To find how many people changed address, I wrote this query:
WITH data1 AS ( -- eliminate duplicates
select t.cod_pers, t.cod_address, count(*) as num_address
from test_case as t
group by t.cod_pers, t.cod_address
), data2 AS ( -- find changes per person
select s.cod_pers, count(*) as num_changes
from data1 s
group by s.cod_pers
having count(*)>1 )
select count(*) as num_all_changes from data2 as gg ;
Instead of obtaining a single row with the total number, the query returns 4 rows :
+------------------+
| num_all_changes |
+------------------+
| 63 |
| 58 |
| 64 |
| 59 |
+------------------+
4 rows selected (1.252 seconds)
4 is also the number of reducers used by the query.
If I add a "LIMIT 1" clause, the query works as expected, and a final reducer is added in the query execution. The same happens adding "GROUP BY 1" clause.
I tried to COMPACT the table and have the statistics recalculated, but nothing changed.
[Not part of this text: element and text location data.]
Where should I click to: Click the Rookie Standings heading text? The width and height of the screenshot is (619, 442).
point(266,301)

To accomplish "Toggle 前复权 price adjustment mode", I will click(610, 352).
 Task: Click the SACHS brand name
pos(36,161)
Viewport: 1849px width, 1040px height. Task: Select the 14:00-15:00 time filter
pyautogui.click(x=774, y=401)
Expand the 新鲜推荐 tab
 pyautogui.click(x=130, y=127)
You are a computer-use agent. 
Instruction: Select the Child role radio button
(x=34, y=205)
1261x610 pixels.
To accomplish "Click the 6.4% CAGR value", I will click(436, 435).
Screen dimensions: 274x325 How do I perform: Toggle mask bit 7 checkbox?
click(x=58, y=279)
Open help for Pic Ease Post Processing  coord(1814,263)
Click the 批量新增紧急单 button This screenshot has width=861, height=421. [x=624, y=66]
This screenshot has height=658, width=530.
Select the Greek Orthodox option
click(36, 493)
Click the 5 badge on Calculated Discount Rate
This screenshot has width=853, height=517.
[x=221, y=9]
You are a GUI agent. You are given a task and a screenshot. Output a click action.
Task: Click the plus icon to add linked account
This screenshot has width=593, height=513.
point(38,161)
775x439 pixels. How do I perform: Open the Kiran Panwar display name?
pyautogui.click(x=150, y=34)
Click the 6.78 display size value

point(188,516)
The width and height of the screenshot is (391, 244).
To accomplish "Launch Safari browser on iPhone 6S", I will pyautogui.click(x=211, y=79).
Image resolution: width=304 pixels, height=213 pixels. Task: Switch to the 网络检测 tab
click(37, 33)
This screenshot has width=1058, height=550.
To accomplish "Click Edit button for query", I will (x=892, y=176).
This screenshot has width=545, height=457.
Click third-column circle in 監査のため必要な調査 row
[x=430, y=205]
I know I can rewrite the query, but I'm not looking for a work-aroud: I wonder if it's a known bug of CBO and if someone else experimented the same behavior (and also if a patch is available).
Thanks in advance
Created 03-31-2021 02:08 AM
Can you please try the below command:
select count(*) from data2;
It should return one single row .
Created 03-31-2021 02:18 AM
Hi,
the simple count(*) on the base table is working correctly:
select count(*) from be_prd_prt.test_case;
+---------+
| _c0 |
+---------+
| 537586 |
+---------+
1 row selected (0.2 seconds)
I have troubles with the query I wrote, because it returns a wrong number of rows (not just 1, as expected)
Created 04-05-2021 05:16 AM
can you collect STATS and re-run the query??
Created 04-07-2021 12:26 AM
Hi asish,
I collected statistics again (I already did it before posting), but the result is the same: 4 rows instead 1.
+------------------+
| num_all_changes |
+------------------+
| 63 |
| 58 |
| 64 |
| 59 |
+------------------+
4 rows selected (13.45 seconds)
Created 04-05-2021 05:56 AM
Created on 04-07-2021 12:31 AM - edited 04-07-2021 12:47 AM
Hi @Magudeswaran ,
I can rewrite the query using sub-queries, but I have the same error:
select count(*) as num_all_changes
from (
select s.cod_pers, count(*) as num_changes
from (
select t.cod_pers, t.cod_address, count(*) as num_address
from be_prd_prt.test_case as t
group by t.cod_pers, t.cod_address
) as s
group by s.cod_pers
having count(*)>1
) as gg
;
+------------------+
| num_all_changes |
+------------------+
| 63 |
| 58 |
| 64 |
| 59 |
+------------------+
4 rows selected (18.077 seconds)
As you can see, always 4 rows...